Skip to content

perf: extend RMSNorm block-row dispatch to hidden<=512, lower row threshold#1238

Open
alifurkanstahl wants to merge 6 commits into
linkedin:mainfrom
alifurkanstahl:rmsnorm-block-row-hidden-512
Open

perf: extend RMSNorm block-row dispatch to hidden<=512, lower row threshold#1238
alifurkanstahl wants to merge 6 commits into
linkedin:mainfrom
alifurkanstahl:rmsnorm-block-row-hidden-512

Conversation

@alifurkanstahl

@alifurkanstahl alifurkanstahl commented May 25, 2026

Copy link
Copy Markdown

Summary

Extend the RMSNorm block-row dispatch path to cover hidden_size <= 512 and lower the row count at which it engages.

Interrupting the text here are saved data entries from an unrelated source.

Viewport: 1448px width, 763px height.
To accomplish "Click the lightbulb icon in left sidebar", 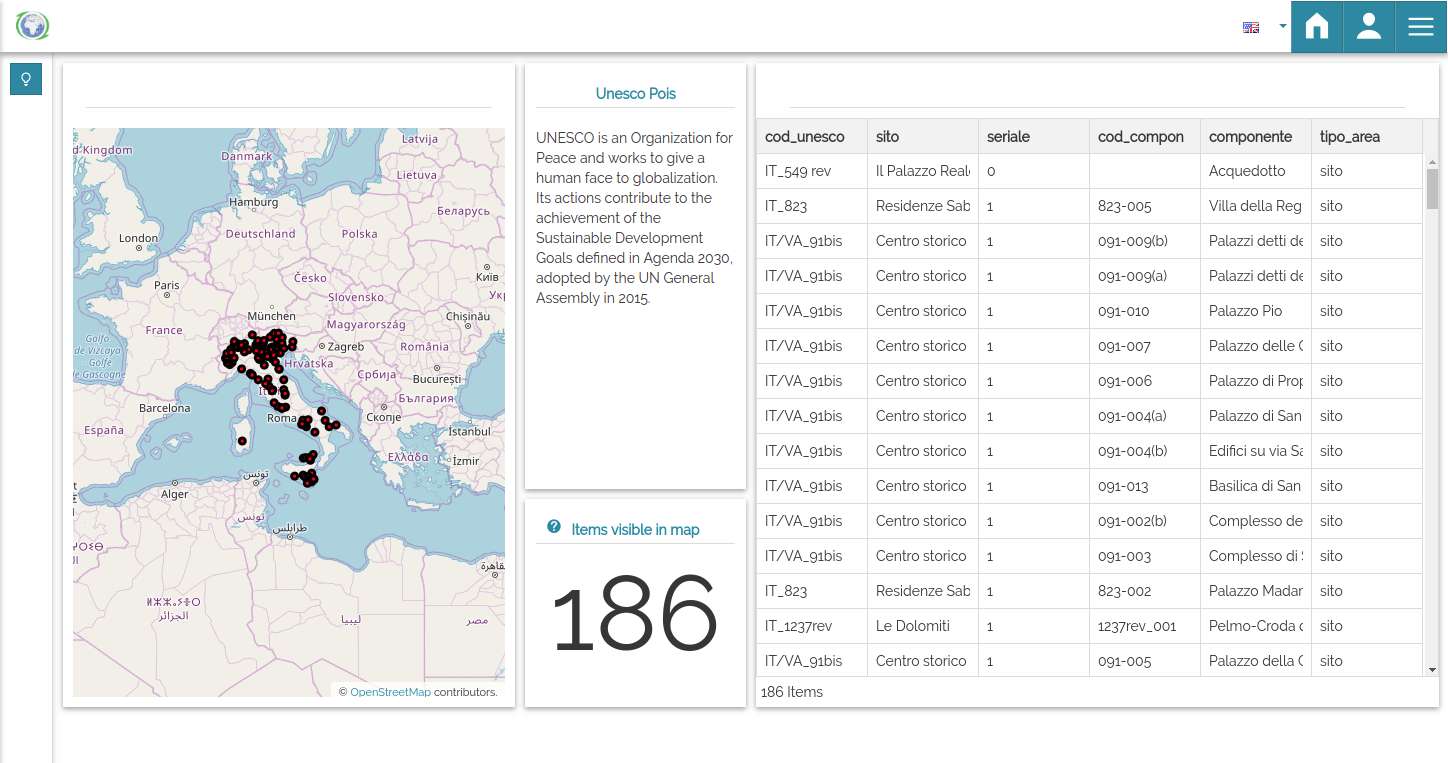I will [x=26, y=80].
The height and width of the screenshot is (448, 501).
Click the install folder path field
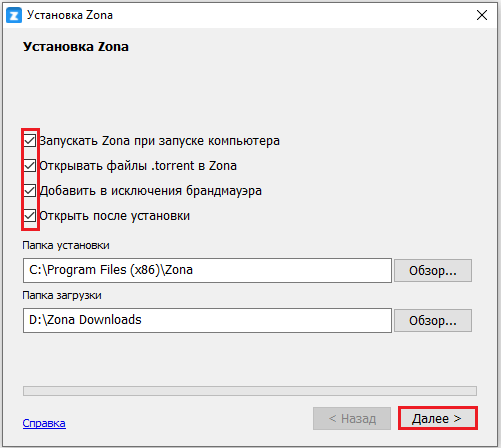(x=207, y=270)
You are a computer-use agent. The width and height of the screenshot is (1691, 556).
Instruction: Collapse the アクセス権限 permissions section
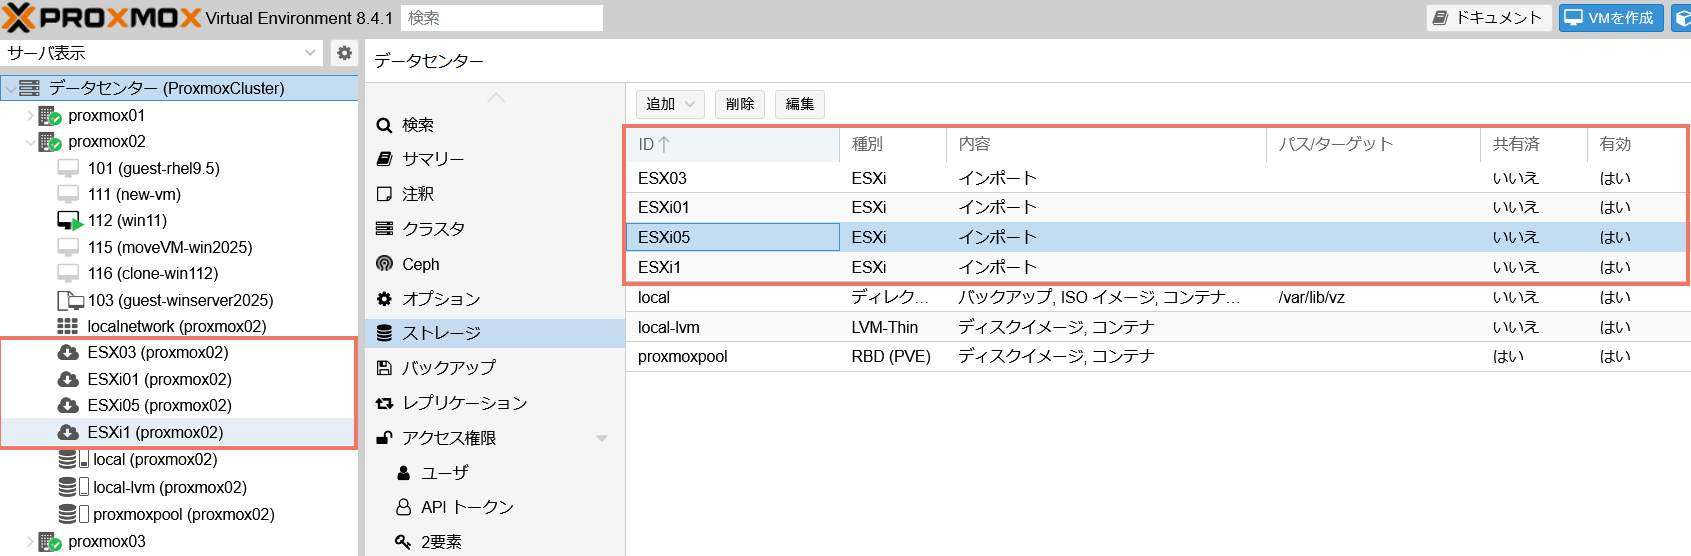pyautogui.click(x=602, y=438)
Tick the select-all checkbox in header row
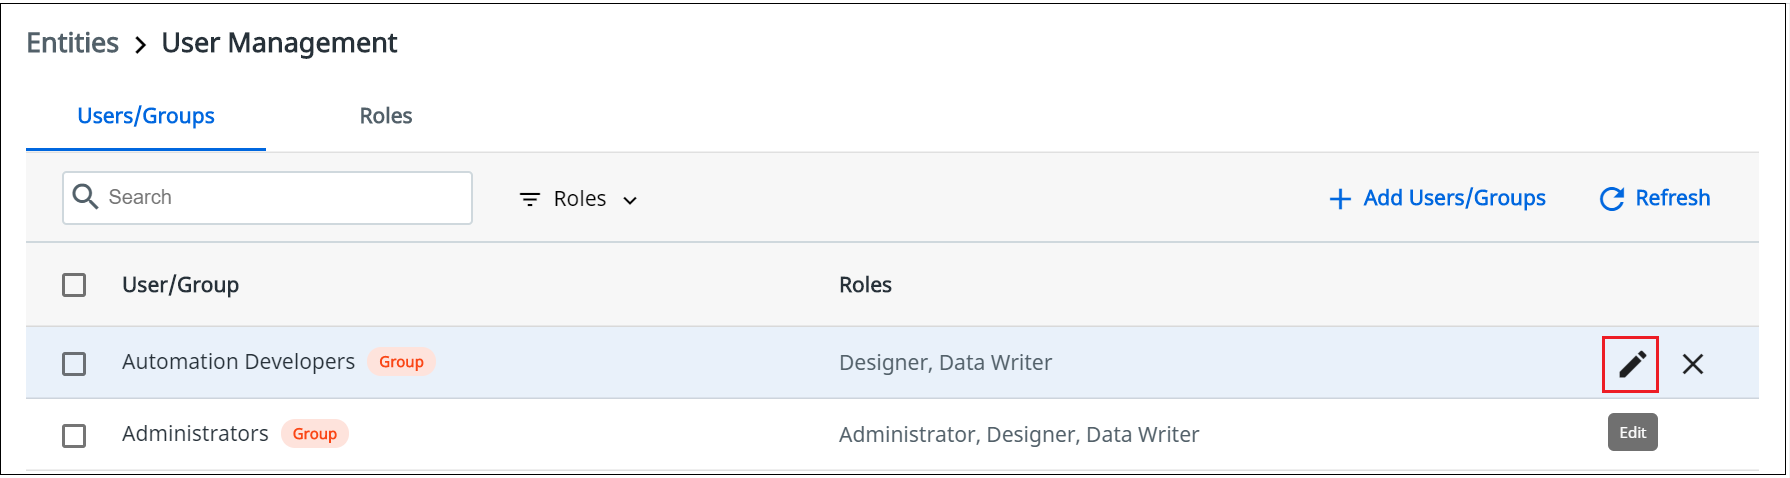The image size is (1790, 478). (74, 285)
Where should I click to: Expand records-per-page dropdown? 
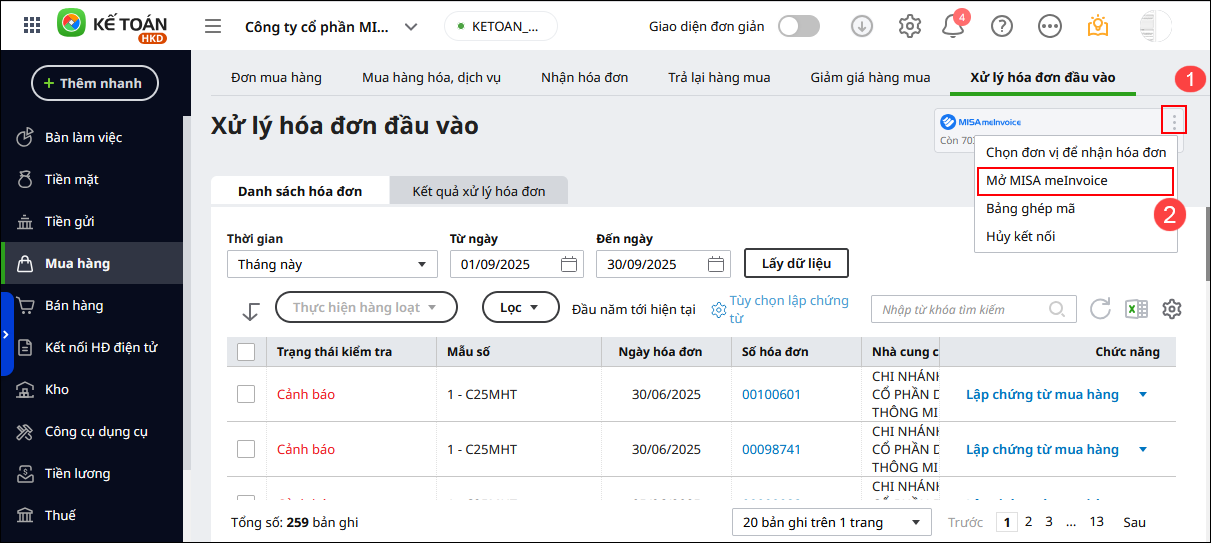pyautogui.click(x=831, y=522)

Previously the block-row forward/backward kernels were only selected when BLOCK_SIZE <= 256 and n_rows >= 32768 (4096 * 8); everything else used the single-row path. This PR:

  • raises the ceiling to BLOCK_SIZE <= 512 (_BLOCK_ROW_MAX_BLOCK_SIZE = 512), so hidden_size = 512 now uses the block-row kernels;
  • lowers the row threshold to n_rows >= 4096 (_BLOCK_ROW_MIN_ROWS = 4096);
  • replaces the inline magic numbers (256, 4096 * 8) in both rms_norm_forward and rms_norm_backward with two named constants.

This is a dispatch-only change: the block-row kernels themselves are unchanged. The goal is to expose the existing path to small-hidden, many-row training workloads where the current single-row path leaves occupancy/launch efficiency on the table.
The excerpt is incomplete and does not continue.